In Committee, the Minister was supportive of much of what the noble Baroness, Lady Bakewell, and I had to say on the issue. I have no doubt about his personal commitment. As he said:

“It is impossible to exaggerate the existential damage that would be done were we to see the continuing decline of pollinators on the scale that we have seen in recent years”.

He went on,

“I … take these amendments extremely seriously and I share the intention behind them.”—[Official Report, 5/7/21; cols. 1102-03.]

He also argued that the current risk assessments for pesticides are subject to public consultation, but this so-called public consultation is buried away on the Health and Safety Executive’s website, the first dossier being 2,570 pages long with 360 questions.

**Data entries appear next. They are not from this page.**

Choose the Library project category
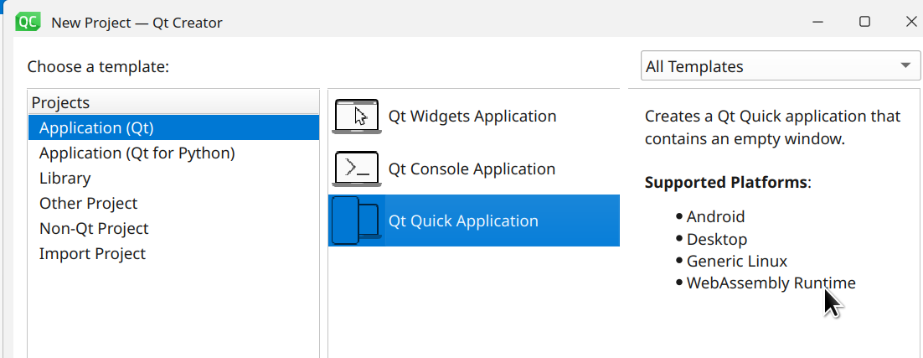The image size is (923, 358). 64,179
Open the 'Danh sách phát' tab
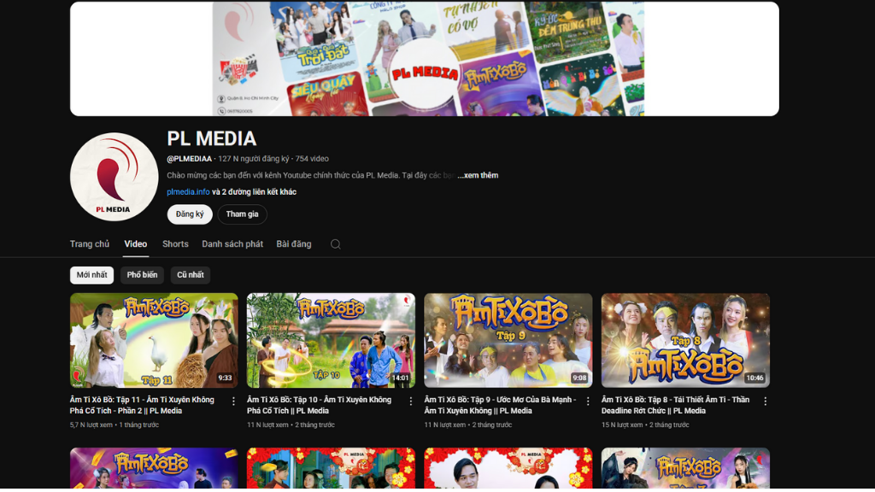The height and width of the screenshot is (492, 875). click(x=232, y=244)
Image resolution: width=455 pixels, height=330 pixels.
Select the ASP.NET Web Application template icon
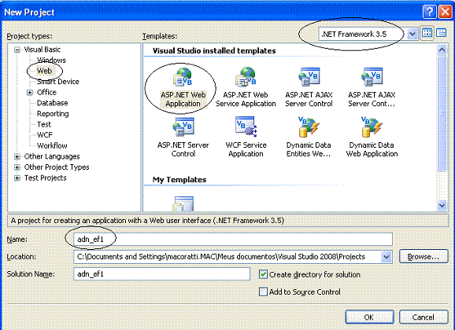[x=183, y=77]
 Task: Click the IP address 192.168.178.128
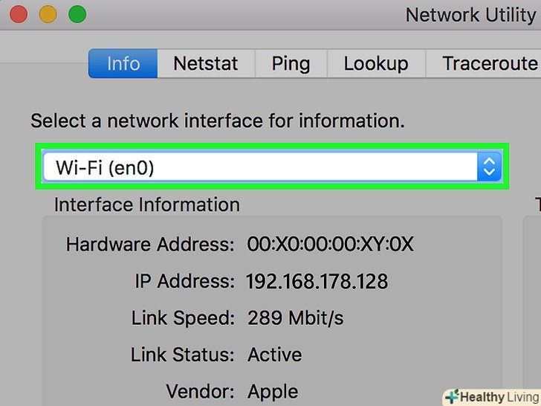[317, 282]
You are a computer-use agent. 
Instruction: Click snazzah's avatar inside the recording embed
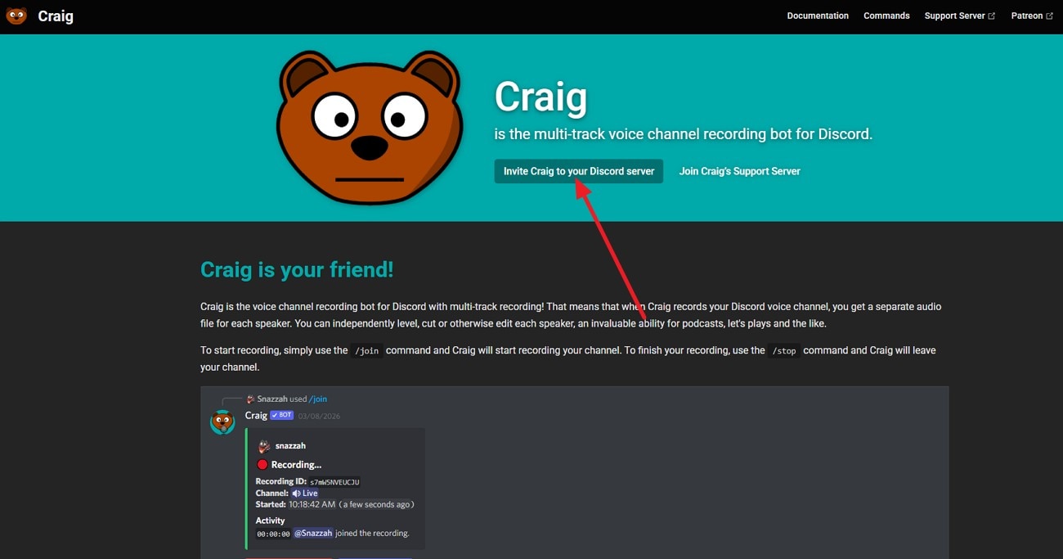[264, 445]

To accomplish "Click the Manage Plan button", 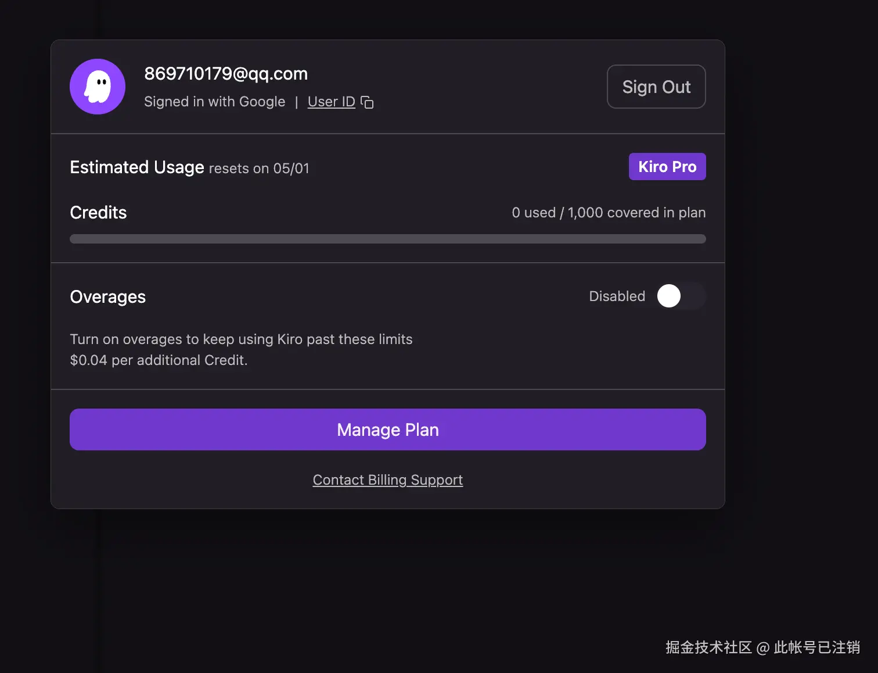I will click(x=387, y=429).

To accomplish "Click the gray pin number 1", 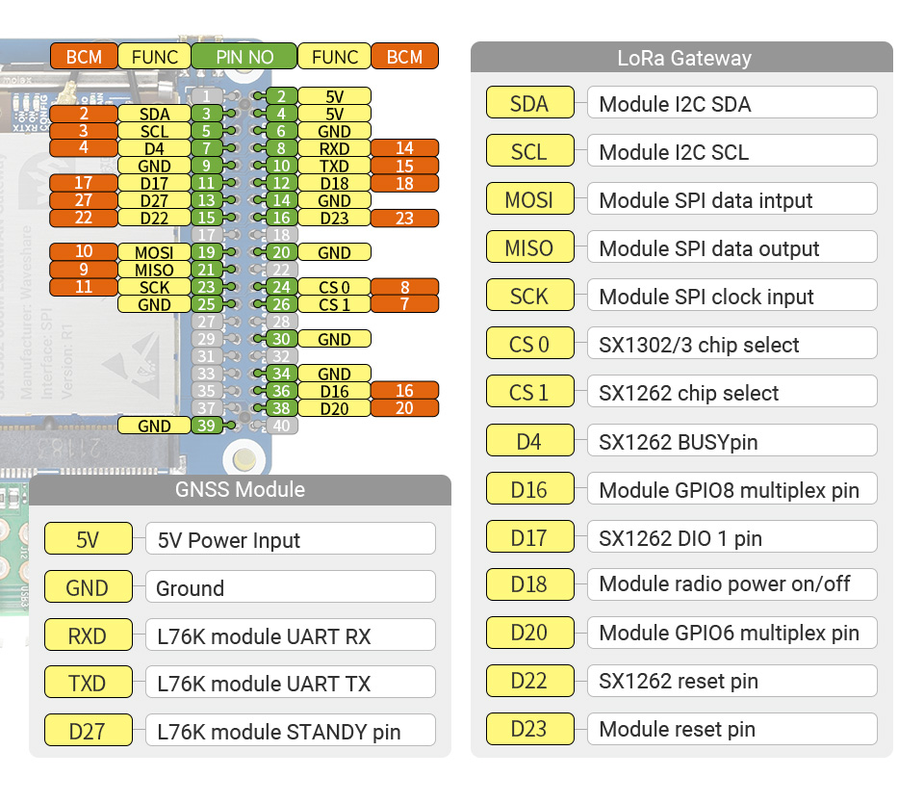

Until very recently no one even knew that this public consultation was there. I hope that, in his response, he will be able to give more reassurance to the noble Baroness, Lady Bakewell, that further measures will be taken to carry out more comprehensive research into the potential harmful effects of pesticides, with proper consultation backing it up. If he is not able to do so, I confirm that we will support her if she calls a vote.

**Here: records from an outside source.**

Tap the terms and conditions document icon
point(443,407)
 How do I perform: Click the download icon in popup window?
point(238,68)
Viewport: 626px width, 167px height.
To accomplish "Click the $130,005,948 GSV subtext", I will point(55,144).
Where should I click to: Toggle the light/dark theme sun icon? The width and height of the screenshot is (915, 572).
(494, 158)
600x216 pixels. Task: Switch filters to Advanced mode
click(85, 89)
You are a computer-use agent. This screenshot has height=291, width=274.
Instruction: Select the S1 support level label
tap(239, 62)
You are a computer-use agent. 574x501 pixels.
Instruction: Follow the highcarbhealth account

We also support Amendment 123 in the name of my noble friend Lord Browne of Ladyton, who has been a tireless campaigner on this issue. We share his frustration that action to ban the use of poisonous lead ammunition in game shooting has not been introduced more urgently. As my noble friend made clear, there are no safe levels of lead: it affects all major systems of animals, including humans. It has been banned in all other applications, including paint and drinking water, yet its use continues unabated in countryside sports. As my noble friend and other noble Lords have made clear, there is growing consensus in the UK shooting community that there should be a switch to non-toxic shot, but it needs government leadership to move away from a reliance on voluntary efforts in this regard.

In Committee, the Minister expressed some sympathy for my noble friend’s amendment, but he reported that the Health and Safety Executive has been asked to produce a GB REACH restriction dossier on the risks posed by lead in ammunition. I can tell him the outcome of that risk assessment now: it will report that lead is poisonous. We know this already, so it is unclear why the Government felt it necessary to take this overcautious step, which is simply resulting in further delays. In the meantime, the Minister committed to meeting my noble friend and the noble Earl, Lord Shrewsbury, to discuss this matter further. I am sorry that there was not a more positive outcome from this meeting, given the broad consensus across the House that action to ban lead shot is needed now. I therefore hope that, even at this late stage, the Minister can give my noble friend more positive news on this issue and confirm that the ban will indeed be implemented by July 2023. We look forward to his response on all these important issues in this group.